Regardless, the tariffs themselves will have some immediate downsides for ordinary Americans. The duties are somewhat limited, impacting only a fraction of the approximately $505 billion worth of goods that Americans buy from China on an annual basis. And the fraction that is subject to tariffs consists primarily of advanced industrial inputs and technology, like robotics, automobiles, and heavy machinery. Nevertheless, these are likely to produce some increase in consumer prices. More significantly, Beijing has vowed to retaliate with tariffs on $50 billion worth of American exports, with an eye toward (politically sensitive) agricultural and manufacturing products.

But Trump is (reportedly) not worried by such threats. Even though Xi Jinping is better-positioned to win an extended trade conflict — both because his government can more easily insulate its citizens from the harms of such a conflict through direct intervention in the economy, and because he is more politically insulated from popular backlash to rising prices (what with being the authoritarian leader of a police state, and all) — the president appears to believe that the economic expansion he inherited is robust enough to weather some trade war–induced turbulence.

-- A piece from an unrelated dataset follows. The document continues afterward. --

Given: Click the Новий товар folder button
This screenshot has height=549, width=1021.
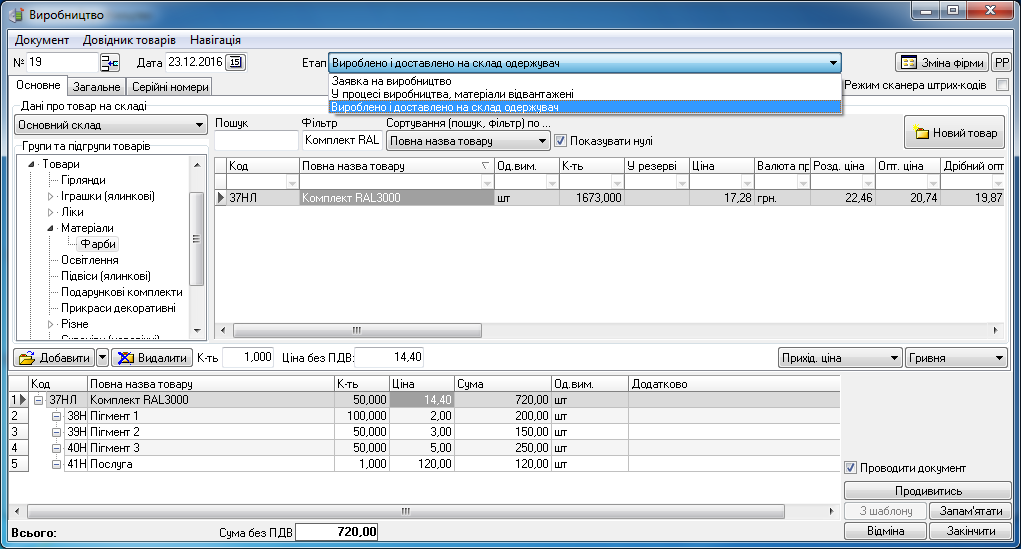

In fact, Trump hopes to open a new front in that war by the time voters head to the polls this November: According to Politico, Trump has asked the Commerce Department to declare foreign automobiles a threat to “national security” before the midterm elections, thereby enabling him to unilaterally impose a 25 percent tariff on foreign cars. Trump is, ostensibly, convinced that raising taxes on American car buyers would be a big political winner for his party this fall.
And in some districts, that theory could be right. The policy’s immediate impacts will be difficult for many voters to ascertain, while its symbolism will likely resonate with some Rust Belt residents. Further, Democrats have been very reluctant to push back on Trump’s protectionism.

And yet, there’s little evidence that tariffs — particularly, on European and Canadian goods — are a winning issue nationally. In recent days, a Morning Consult poll found a plurality of the American public opposes the steel and aluminum tariffs, while a NBC News/Wall Street Journal survey showed 51 percent of voters saying they would be reluctant to support congressional candidates who back tariffs.

As a substantive matter, the duties that Trump has already enacted aren’t working out too well for the American public. As Catherine Rampell notes in the Washington Post, the president’s tariffs on imported washing machines have already produced a 17 percent increase in the price of laundry equipment in the United States, the highest such spike ever recorded. “When you aggregate all those price increases across the 10 million washers sold annually in the United States, consumers will collectively pay hundreds of thousands of dollars per year for each job supposedly created or saved,” Rampell writes.

But the true genius of Trump’s trade policy lies in its ad hoc, mindlessly uncoordinated nature: Even as the president jacked up washer prices to protect Whirlpool’s market share, he also radically increased the cost of the firm’s primary input with his steel tariffs. As a result, the price of steel is now more than 50 percent higher in the U.S. than overseas — which means that, even with the duties on washer imports in place, it’s possible that overseas laundry equipment manufacturers might still be able to compete with domestic ones on price.

All of which is to say: After passing an enormous tax cut for the rich, the president is effectively raising taxes on middle-class consumers, as part of an utterly incoherent and under-researched industrial policy that appears motivated solely by gut instinct and a egoistic desire to demonstrate his nationalistic toughness to a small segment of the electorate.

This seems like something Democrats should mention to voters, especially those in suburban districts with an affinity for foreign cars.